The I Ching – A Spiritual Guide

September 4, 2012 | By | Reply More

David James Lees, Guest Writer
Waking Times 

The I Ching, pronounced “ee cheeng“, sometimes written as Yi Jing and also known as The Book of Changes, is an extraordinary classic text.

The book is not commonly recognised or discussed in the West, yet surprisingly many people have an old copy tucked away somewhere on their bookshelf or have encountered its Chinese Taoist wisdom during their experimental student days, perhaps without progressing the experience further. When I hold workshops on the I Ching at Peak House Practice I’m always amazed at the sheer variety of I Ching books my students have amassed, often without ever fully understanding or accessing its wisdom.

The I Ching is one of the oldest and most spiritual books in the world and, coupled with the Tao Te Ching,it makes up the fundamental sacred teachings that command a special place in all Taoist’s hearts.

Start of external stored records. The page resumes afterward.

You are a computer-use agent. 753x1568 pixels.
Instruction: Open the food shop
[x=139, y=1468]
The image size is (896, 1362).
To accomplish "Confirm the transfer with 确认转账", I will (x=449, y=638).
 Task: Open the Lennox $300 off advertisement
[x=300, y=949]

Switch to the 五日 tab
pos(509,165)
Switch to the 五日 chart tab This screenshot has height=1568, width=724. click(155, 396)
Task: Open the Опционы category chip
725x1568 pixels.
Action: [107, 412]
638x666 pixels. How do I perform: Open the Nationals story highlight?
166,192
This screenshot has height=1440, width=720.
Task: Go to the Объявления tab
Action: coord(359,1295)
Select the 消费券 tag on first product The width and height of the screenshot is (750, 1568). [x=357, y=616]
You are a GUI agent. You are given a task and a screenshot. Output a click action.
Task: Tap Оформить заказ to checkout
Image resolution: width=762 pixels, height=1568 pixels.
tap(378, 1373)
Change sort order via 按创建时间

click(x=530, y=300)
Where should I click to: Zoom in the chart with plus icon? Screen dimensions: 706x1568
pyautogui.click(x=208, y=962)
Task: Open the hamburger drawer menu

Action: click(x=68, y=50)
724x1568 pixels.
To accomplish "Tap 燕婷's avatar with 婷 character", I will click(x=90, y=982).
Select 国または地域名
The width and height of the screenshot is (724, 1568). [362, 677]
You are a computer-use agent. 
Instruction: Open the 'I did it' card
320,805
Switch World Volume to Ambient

For many Chinese thinkers and philosophers the I Ching is as important as the Bible is to Western society and philosophy, although it’s read and consulted in a totally different way.

The I Ching is essentially a means of obtaining spiritual guidance, inspirational insight and Universal wisdom. It can help with personal development or provide encouragement in finding authentic understanding and solutions to the questions or decisions that are of importance to you at any given time or situation.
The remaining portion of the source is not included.